Read through the entries below and return each line with the word "agent".

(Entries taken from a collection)
*** Block opens ***
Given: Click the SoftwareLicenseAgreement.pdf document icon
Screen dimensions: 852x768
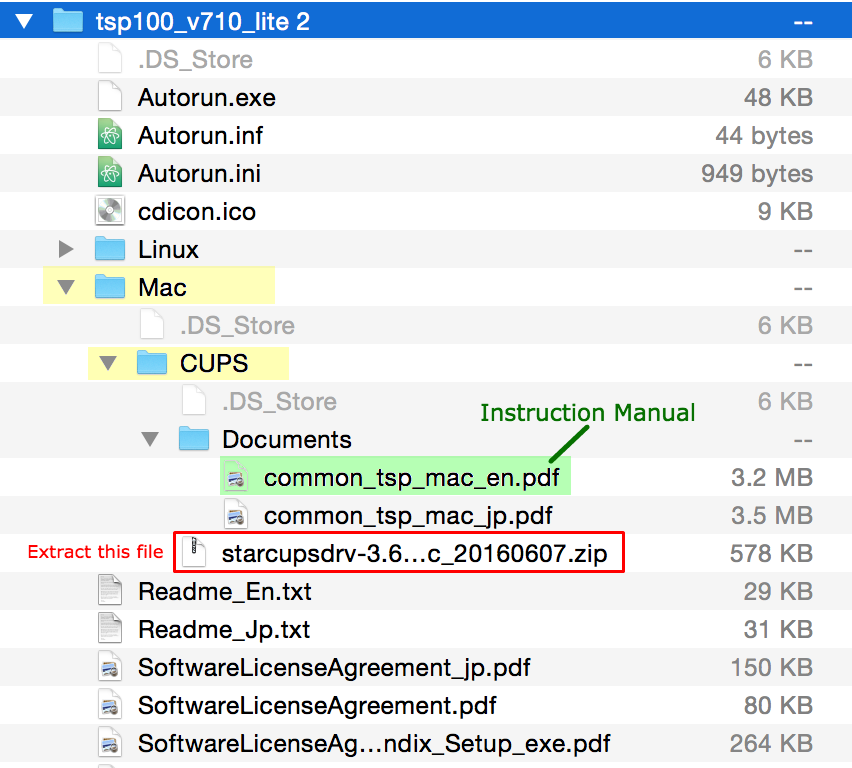Looking at the screenshot, I should 110,705.
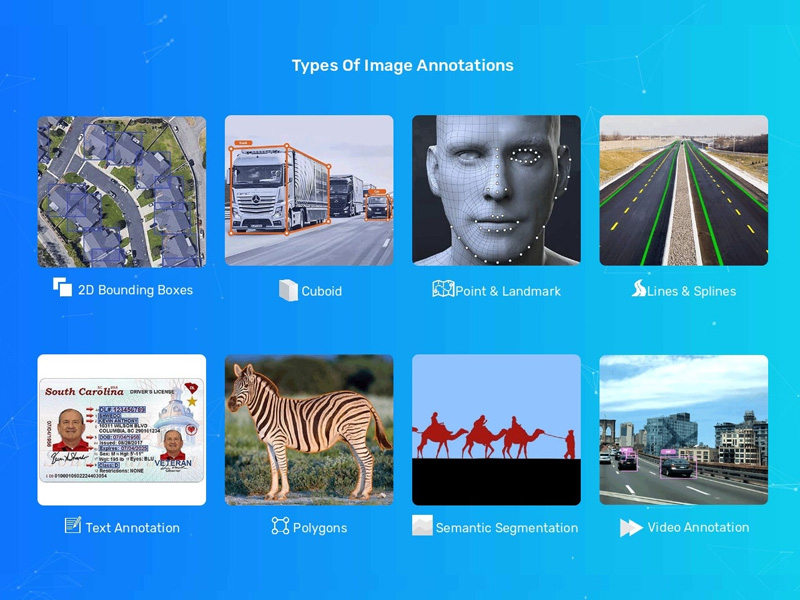Open the highway green lines image
This screenshot has height=600, width=800.
coord(683,191)
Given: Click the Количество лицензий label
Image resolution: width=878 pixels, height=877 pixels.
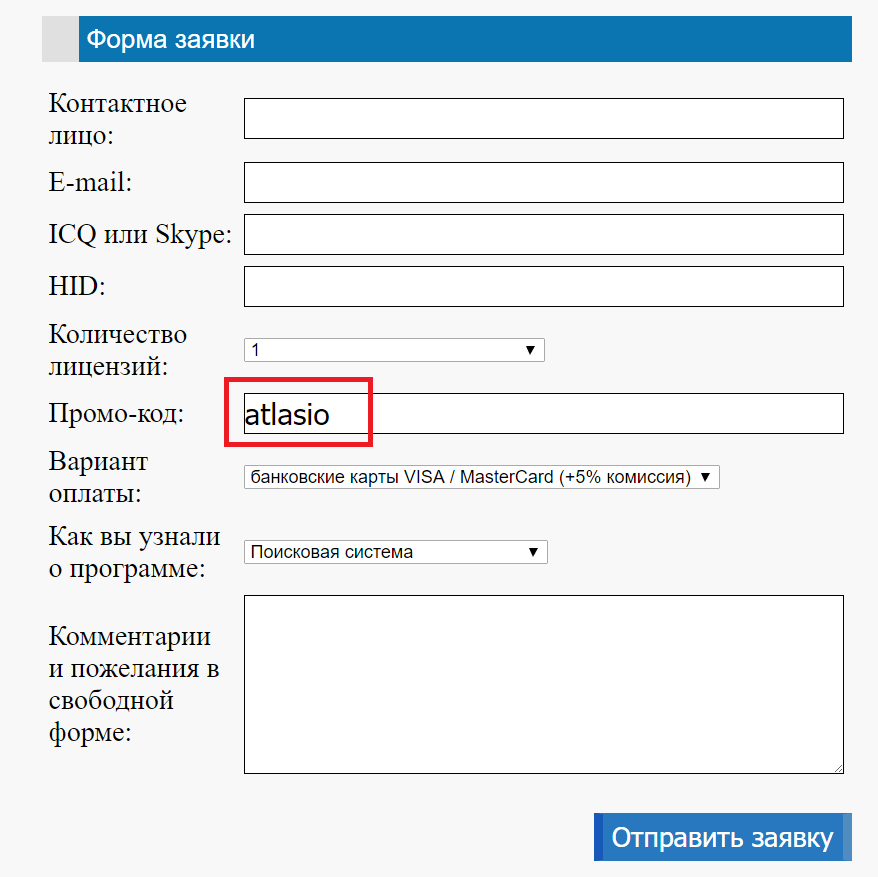Looking at the screenshot, I should point(118,350).
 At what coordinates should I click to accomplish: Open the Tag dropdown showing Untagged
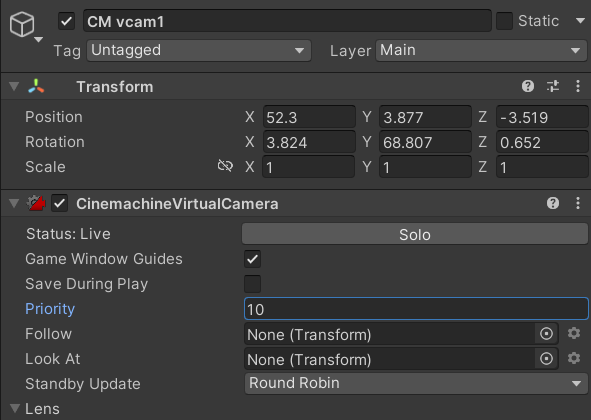199,51
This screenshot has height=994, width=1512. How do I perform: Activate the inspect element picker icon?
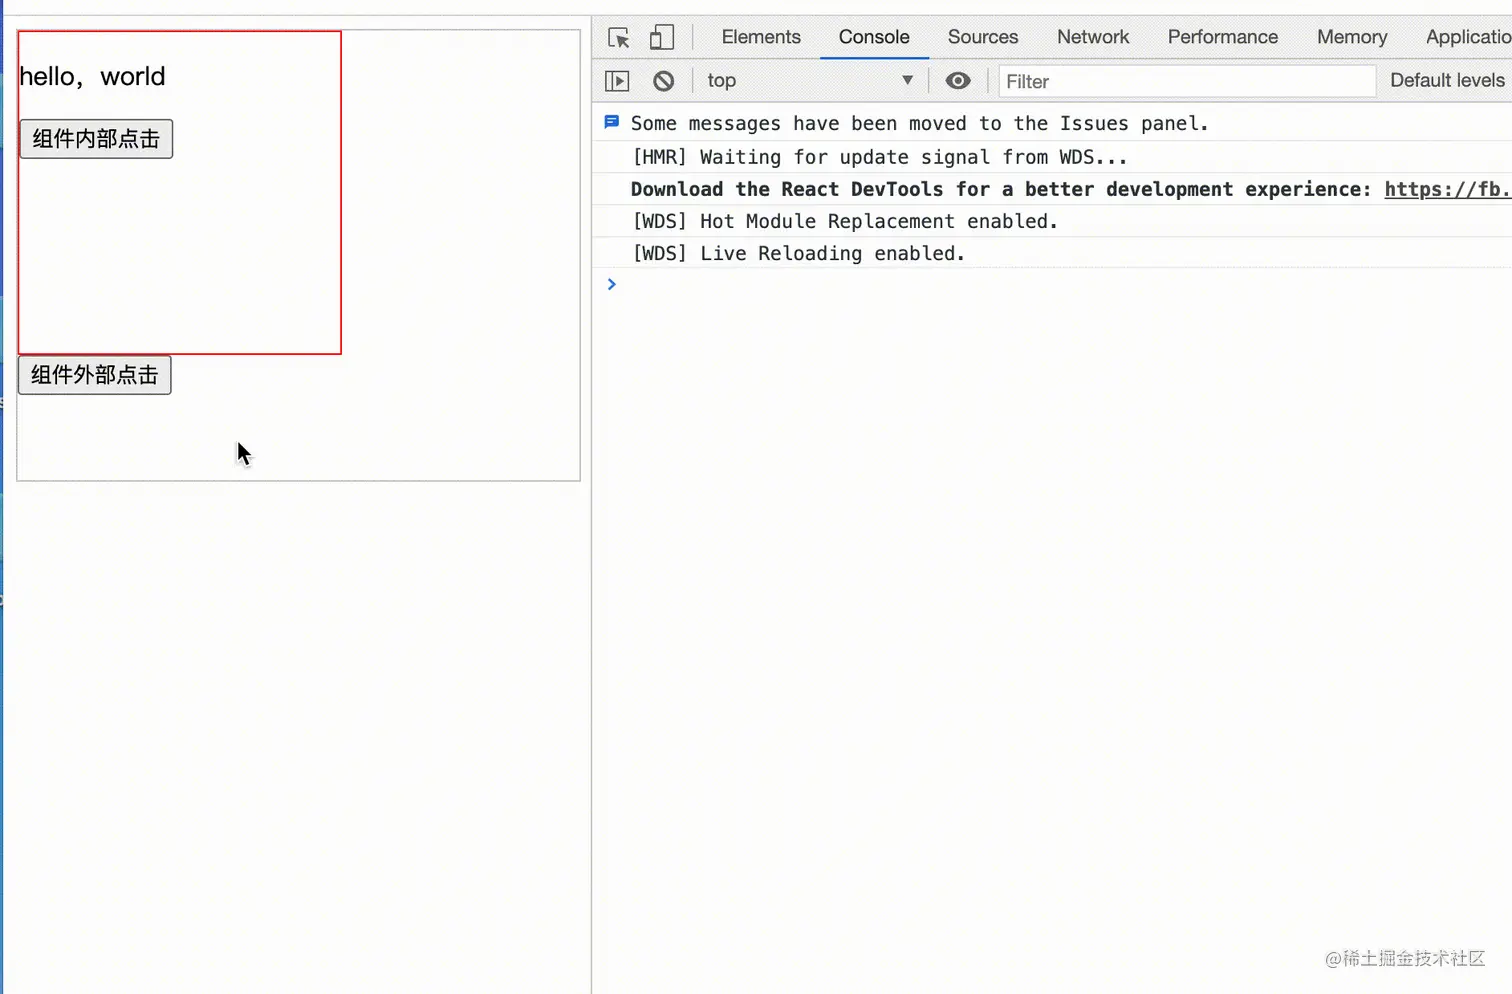click(x=619, y=38)
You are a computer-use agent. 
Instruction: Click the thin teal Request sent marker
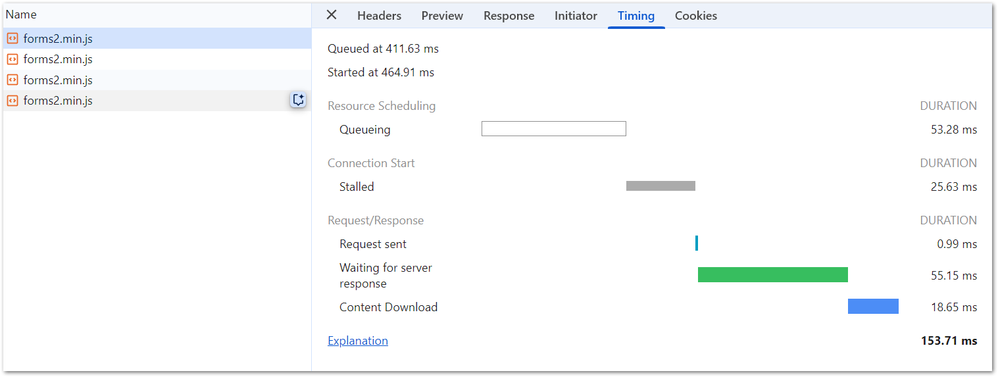coord(696,243)
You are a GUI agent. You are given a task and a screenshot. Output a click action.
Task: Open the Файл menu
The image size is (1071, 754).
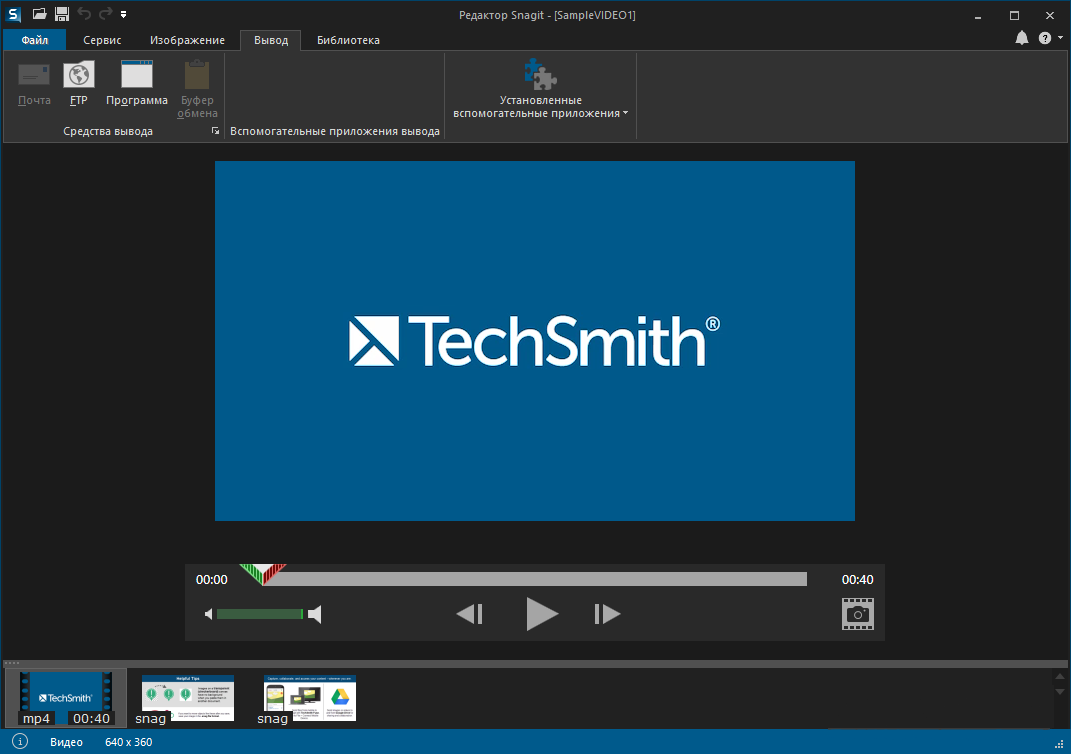pyautogui.click(x=35, y=40)

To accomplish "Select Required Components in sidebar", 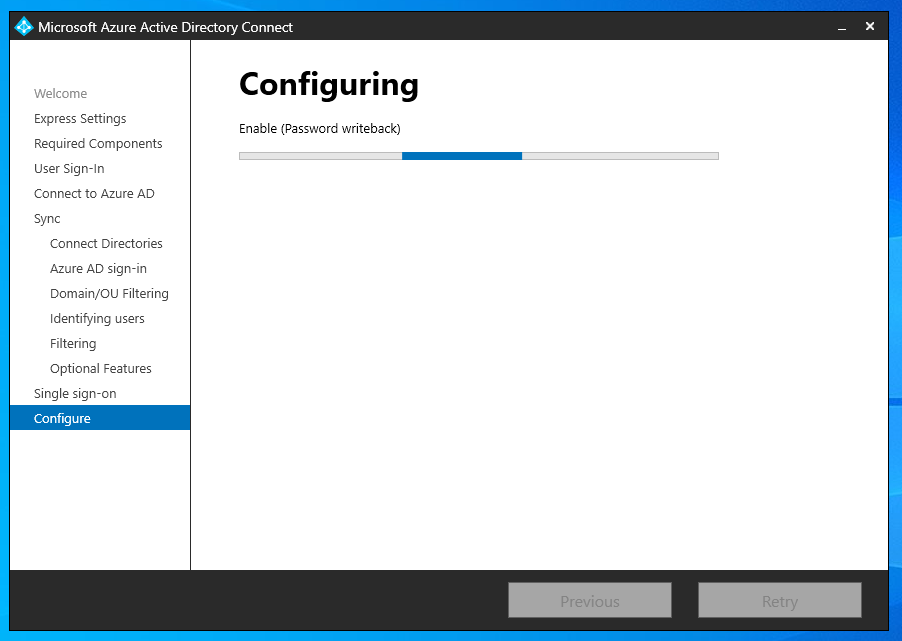I will pos(98,143).
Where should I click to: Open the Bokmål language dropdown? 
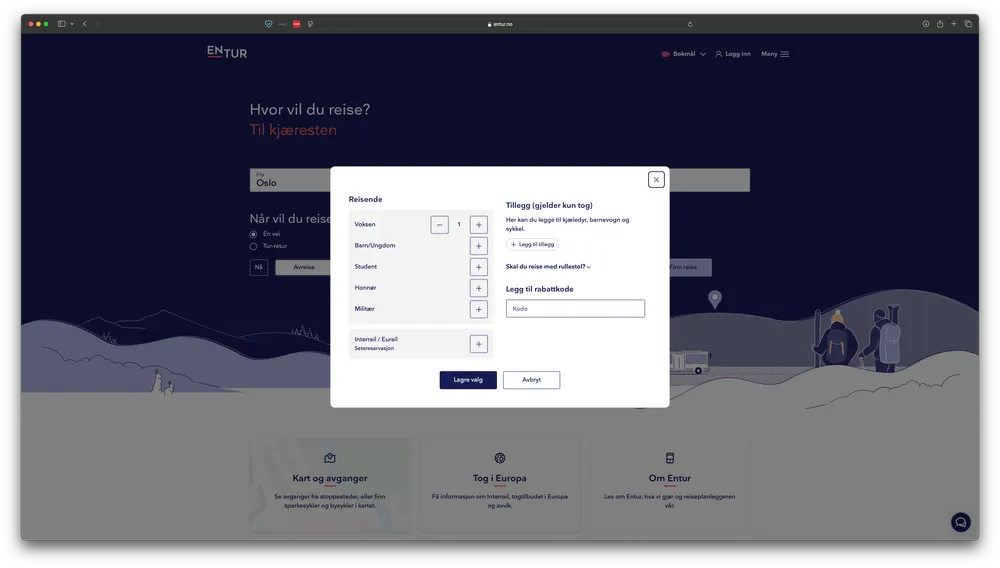pyautogui.click(x=684, y=54)
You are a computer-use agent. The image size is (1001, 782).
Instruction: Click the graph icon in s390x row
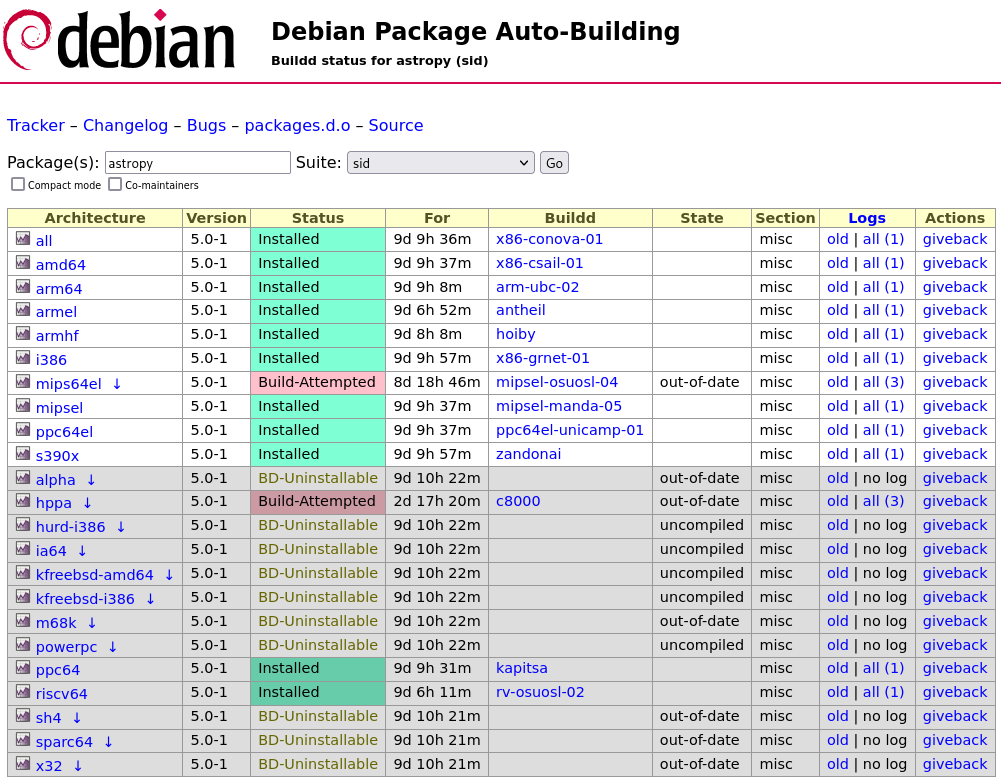pos(23,454)
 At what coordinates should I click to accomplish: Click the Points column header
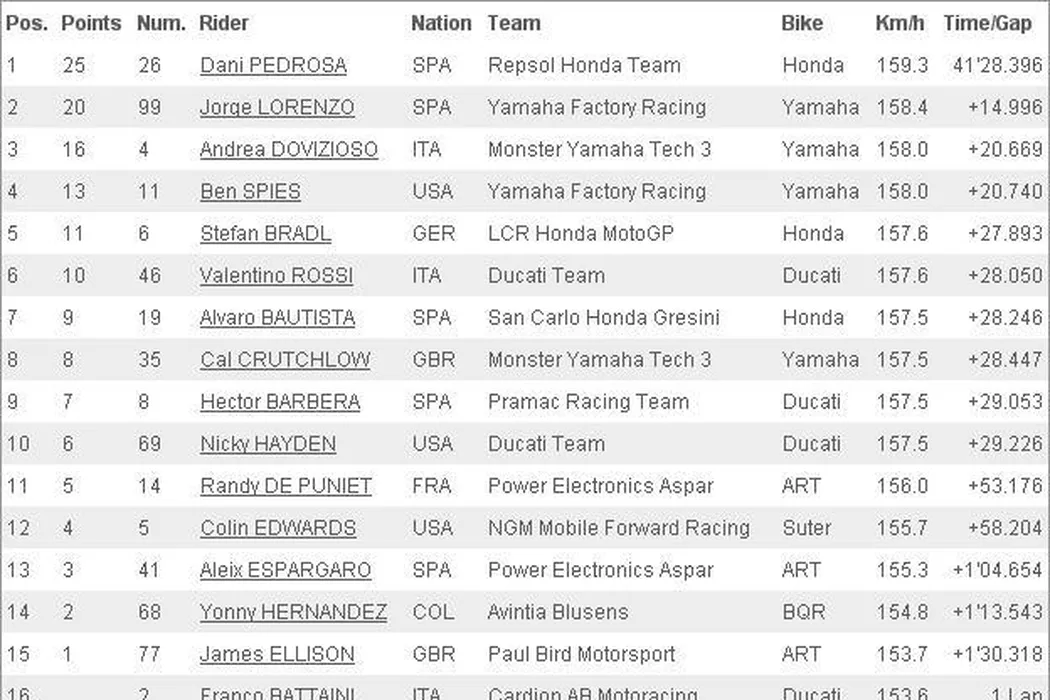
*** Block closes ***
#### [Output]
You are a computer-use agent. 
You are a GUI agent. You are given a task and a screenshot. Output a click action.
You are a computer-use agent. The image size is (1001, 782).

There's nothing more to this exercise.